### Task to complete
The listing below holds a line with "Happy companies are" and a line with "Notice to Bulk Emailers (523, 2362)". Reproduce those two lines exactly, plus everything between them.

### Input records
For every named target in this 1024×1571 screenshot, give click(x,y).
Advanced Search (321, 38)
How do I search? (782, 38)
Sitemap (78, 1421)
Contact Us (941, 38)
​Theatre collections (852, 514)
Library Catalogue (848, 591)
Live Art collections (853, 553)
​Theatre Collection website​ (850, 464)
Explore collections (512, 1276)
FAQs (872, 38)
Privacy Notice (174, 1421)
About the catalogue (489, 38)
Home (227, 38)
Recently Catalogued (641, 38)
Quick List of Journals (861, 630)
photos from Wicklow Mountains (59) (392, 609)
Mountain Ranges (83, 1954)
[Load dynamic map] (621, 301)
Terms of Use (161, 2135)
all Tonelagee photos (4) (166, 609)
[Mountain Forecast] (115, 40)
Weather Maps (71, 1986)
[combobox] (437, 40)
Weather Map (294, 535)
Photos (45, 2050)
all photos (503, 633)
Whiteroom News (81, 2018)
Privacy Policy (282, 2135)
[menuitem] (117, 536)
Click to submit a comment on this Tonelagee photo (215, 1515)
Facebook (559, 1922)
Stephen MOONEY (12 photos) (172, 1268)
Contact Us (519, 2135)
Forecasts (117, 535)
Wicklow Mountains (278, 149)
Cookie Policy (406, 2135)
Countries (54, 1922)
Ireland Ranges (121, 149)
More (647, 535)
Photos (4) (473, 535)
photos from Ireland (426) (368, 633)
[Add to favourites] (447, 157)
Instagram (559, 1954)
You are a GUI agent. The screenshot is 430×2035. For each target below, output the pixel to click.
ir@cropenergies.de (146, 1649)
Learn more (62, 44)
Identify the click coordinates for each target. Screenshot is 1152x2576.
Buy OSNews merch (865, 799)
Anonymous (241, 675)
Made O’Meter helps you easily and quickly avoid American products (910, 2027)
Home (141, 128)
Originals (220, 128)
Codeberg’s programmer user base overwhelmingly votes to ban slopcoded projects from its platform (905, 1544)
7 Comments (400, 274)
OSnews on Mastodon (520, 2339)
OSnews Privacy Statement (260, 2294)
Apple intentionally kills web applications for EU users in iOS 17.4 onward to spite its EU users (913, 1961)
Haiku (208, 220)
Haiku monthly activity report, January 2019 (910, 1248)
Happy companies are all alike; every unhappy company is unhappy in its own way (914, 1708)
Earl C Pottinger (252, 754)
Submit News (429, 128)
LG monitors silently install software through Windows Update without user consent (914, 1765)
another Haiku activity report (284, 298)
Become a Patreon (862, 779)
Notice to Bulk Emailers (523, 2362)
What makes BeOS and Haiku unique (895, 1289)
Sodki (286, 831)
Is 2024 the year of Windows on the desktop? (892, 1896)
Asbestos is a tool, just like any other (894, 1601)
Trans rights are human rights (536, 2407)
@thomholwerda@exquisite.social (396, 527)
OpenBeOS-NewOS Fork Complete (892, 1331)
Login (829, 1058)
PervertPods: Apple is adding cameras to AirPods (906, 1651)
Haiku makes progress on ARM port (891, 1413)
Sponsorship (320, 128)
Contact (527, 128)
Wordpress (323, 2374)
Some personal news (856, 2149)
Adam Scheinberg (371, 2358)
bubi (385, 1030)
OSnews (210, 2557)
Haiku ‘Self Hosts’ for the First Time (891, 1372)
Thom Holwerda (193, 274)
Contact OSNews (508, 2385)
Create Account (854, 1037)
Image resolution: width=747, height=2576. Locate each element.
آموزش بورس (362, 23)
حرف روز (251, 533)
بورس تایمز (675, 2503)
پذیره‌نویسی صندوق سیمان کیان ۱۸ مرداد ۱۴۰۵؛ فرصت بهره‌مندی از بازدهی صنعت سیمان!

### Response below
Happy companies are all alike; every unhappy company is unhappy in its own way (914, 1708)
Earl C Pottinger (252, 754)
Submit News (429, 128)
LG monitors silently install software through Windows Update without user consent (914, 1765)
another Haiku activity report (284, 298)
Become a Patreon (862, 779)
Notice to Bulk Emailers (523, 2362)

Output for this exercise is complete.